ACTIVITY
Pick every line out of the entries below that has the string "agent", and copy it.

========================

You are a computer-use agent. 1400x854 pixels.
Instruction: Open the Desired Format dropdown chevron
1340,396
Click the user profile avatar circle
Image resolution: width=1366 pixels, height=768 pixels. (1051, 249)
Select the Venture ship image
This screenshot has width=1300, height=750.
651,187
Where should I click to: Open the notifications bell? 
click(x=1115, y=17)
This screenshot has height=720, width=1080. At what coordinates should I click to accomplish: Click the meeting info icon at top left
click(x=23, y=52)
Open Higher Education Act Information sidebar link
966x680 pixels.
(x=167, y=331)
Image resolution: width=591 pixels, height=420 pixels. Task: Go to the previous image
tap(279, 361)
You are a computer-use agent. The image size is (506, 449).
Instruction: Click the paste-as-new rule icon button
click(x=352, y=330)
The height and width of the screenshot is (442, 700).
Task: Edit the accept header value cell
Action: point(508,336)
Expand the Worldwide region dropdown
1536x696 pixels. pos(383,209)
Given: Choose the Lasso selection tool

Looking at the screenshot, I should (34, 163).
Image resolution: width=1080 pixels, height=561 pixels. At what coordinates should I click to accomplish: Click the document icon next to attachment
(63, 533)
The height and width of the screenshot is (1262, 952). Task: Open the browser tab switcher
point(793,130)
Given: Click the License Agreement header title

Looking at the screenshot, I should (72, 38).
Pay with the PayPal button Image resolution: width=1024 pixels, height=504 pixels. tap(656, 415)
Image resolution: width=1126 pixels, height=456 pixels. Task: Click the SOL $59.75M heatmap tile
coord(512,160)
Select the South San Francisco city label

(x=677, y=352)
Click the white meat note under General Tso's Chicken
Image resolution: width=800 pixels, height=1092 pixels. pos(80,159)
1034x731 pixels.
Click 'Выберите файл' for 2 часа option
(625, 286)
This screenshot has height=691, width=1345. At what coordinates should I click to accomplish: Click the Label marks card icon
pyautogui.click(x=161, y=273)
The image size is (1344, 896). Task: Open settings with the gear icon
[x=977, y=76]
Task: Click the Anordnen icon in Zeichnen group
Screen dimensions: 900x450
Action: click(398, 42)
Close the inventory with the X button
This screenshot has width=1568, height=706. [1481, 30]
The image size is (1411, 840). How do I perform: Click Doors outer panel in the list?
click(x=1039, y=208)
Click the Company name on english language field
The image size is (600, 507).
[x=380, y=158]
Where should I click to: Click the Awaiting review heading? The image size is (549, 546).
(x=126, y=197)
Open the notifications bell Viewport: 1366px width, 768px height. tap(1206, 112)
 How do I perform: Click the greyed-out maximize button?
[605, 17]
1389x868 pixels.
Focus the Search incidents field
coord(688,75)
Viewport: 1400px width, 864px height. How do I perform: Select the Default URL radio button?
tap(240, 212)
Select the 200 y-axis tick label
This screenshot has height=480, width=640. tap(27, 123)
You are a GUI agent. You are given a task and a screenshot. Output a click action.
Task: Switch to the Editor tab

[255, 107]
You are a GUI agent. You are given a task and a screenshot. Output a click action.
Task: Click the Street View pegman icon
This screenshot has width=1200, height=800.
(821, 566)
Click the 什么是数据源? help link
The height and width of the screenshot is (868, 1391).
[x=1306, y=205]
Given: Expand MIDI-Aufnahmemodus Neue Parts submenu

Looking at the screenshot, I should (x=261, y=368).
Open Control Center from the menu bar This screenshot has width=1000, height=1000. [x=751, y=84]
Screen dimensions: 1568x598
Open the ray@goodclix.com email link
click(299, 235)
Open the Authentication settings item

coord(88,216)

========================

PROBLEM SOLUTION
You are a computer-use agent. 1400x854 pixels.
You are a computer-use agent. The image size is (506, 449).
You are a GUI agent. You are given a task and a screenshot. Output a click action.
You are a GUI agent. You are given a task and a screenshot. Output a click action.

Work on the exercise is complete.